Kamikaze Brexit

What a way to get Brexit done.

(What’s done cannot be undone … )

I spent the last week of January, month of the two-faced god, in Madrid, a marvellous city I’ve never visited before, with the brilliant Teatro Kamikaze. I was honoured to work with their superb ensemble of actors at Kamikaze’s 1920s art deco theatre, El Pavòn, on Shakespeare’s Coriolanus. We explored four scenes from the play (1.1, 2.2, 3.1 & 3.2) spatially and psychologically, working on a new translation with an innovative approach to representing blank verse in Spanish metres; and we focused in on contemporary political resonance in the text, both Spanish and more broadly European.

In 1608, when Shakespeare wrote Coriolanus – which deals with the failure of a quasi-democratic system to provide for the competing demands of the people and the establishment – the English Civil War (or as it’s increasingly, and for our current moment more suggestively, known, the Wars of the Three Kingdoms) was just three decades away; Shakespeare evidently felt the tremors of the forthcoming seismic shock. The rhymes of history are everywhere to be heard in this explosively political play; and especially now. And those rhymes are just as distinct in Spain, with its recent history of Fascist dictatorship, and its contemporary democratic deadlock and secessionist movements.

Many thanks are due to the wonderful, creative, formidable actors who took part: María Pujalte, María Hervàs, Ana Cristina Bokesa, Laura Galàn, Fran Cantos, Ignacio Mateos, Pablo Béjar, Raul Prieto, Emilio Buale, Jose Fernández and Central alumnus Martiño Rivas (who organised the workshop); to translator and associate director (and Central alumna) Paula Rodriguez; to Artistic Director Miguel del Arco and the Kamikaze team for hosting us; and to Ross Brown and Maria Delgado at Central for backing the project. We had some interesting meetings following the workshop, and hopefully this won’t be the end of the story.

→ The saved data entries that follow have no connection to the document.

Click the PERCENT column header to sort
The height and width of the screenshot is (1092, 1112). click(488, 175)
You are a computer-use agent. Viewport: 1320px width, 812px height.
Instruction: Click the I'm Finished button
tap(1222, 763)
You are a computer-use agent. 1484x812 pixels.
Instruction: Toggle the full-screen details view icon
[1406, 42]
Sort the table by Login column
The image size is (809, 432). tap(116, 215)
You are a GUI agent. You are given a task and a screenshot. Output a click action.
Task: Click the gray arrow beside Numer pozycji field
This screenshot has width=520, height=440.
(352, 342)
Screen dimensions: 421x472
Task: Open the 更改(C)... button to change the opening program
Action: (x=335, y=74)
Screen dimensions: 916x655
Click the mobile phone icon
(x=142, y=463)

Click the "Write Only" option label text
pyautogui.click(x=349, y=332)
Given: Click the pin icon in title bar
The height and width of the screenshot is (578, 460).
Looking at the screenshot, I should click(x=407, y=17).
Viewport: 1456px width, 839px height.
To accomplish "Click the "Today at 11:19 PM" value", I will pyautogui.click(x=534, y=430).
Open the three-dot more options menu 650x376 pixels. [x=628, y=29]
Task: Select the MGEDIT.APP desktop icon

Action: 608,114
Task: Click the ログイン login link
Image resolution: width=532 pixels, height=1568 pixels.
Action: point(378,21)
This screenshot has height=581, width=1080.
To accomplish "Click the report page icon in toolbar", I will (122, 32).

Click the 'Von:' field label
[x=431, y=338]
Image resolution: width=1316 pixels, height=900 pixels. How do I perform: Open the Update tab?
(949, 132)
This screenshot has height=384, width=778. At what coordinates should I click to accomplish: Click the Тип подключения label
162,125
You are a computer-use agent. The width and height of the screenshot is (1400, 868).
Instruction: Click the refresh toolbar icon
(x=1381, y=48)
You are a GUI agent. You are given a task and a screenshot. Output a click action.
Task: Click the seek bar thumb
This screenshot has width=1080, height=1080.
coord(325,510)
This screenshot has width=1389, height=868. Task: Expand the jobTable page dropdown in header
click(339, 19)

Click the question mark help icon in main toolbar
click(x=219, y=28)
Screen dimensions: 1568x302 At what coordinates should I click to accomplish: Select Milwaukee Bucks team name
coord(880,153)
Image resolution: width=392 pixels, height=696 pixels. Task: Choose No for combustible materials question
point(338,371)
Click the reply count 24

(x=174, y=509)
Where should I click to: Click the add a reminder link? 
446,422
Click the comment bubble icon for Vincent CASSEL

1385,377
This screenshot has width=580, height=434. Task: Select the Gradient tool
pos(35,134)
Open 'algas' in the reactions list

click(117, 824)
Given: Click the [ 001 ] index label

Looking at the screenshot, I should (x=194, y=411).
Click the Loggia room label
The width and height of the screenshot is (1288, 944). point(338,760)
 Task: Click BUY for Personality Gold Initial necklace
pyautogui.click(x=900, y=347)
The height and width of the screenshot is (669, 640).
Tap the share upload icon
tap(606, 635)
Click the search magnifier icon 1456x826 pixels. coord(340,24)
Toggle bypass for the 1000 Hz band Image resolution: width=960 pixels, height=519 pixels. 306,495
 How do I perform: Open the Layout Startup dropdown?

To turn to a story that has ended: on the evening of January 31st, as British flags came down across Europe, Paula and I went to the beautiful Teatro Infanta Isabel to see La Ternura, a hugely popular production approaching its 300th performance. Written and directed by Alfredo Sanzol, artistic director of the Spanish National Theatre, the play is an explicit and fantastical homage to Shakespearean comedy; and the performance, which showcased the exceptional craft of its six-strong company, was as credibly early modern in style as anything I’ve ever seen at the Globe. Of course, Spain has its own early modern theatre tradition, the voluminous and sophisticated work written for the outdoor corrales by Cervantes, Lope de Vega, Tirso de Molina, Caldéron and others in a Golden Age pretty precisely concurrent with the golden age of Elizabethan, Jacobean and early Caroline theatre in London. That the two nations mirrored each other theatrically is both remarkable and inevitable: like Coriolanus and Aufidius, early modern England and Spain were locked in a deadly love-hate embrace, at war for the first half of Shakespeare’s career, then in the flush of a much wished-for but uneasy peace. Throughout my time in Madrid, whether strolling the 17th-century streets of the Centro district, working on Shakespeare in a theatre which briefly predates the Spanish Civil War, or gazing awestruck at the works of Velasquez in the Prado, I was mindful of this almost-forgotten early modern conflict; and being so, I was all the more sensible of the peace that has prevailed in Europe in my lifetime.

Leaving Infanta Isabel that night, in the final hour of the UK’s membership of the EU, I noticed these adjacent portraits adorning the foyer wall:

Shakespeare and Cervantes never met. But Shakespeare certainly read Cervantes, as he wrote a play, Cardenio, now lost, based on a story from Don Quixote. And maybe Cervantes heard of Shakespeare, after peace was restored to their nations in 1604. There’s this guy who’s making some really interesting work in London. Maybe you should try to get over there, Miguel? Well, why not fantasise? They shared a historical moment (Shakespeare died the day after Cervantes in 1616), and though they could not avoid its enmities and prejudices, they worked in very similar theatrical environments, stylistically and contextually; and they both applied to their art a similar worldly eye and wit. It’s our privilege to indulge in the theatrical fantasy of hindsight and imagine that perhaps, had Will and Miguel somehow encountered each other over an ale at the Globe or a copa at the Corral de la Cruz, they might have swapped ideas or inspiration; perhaps even made friends.

Now, more than ever, we need to keep the flame of international and intercultural artistic collaboration in Europe alive; to tend it carefully, and to amplify its beams wherever they alight on enmity or injustice. We’ll need to work hard to overcome the barriers to collaboration which the bureaucracies of intolerance and selfishness throw up; but the true proof of the humanity of our theatre will be in our resilience and persistence in doing so.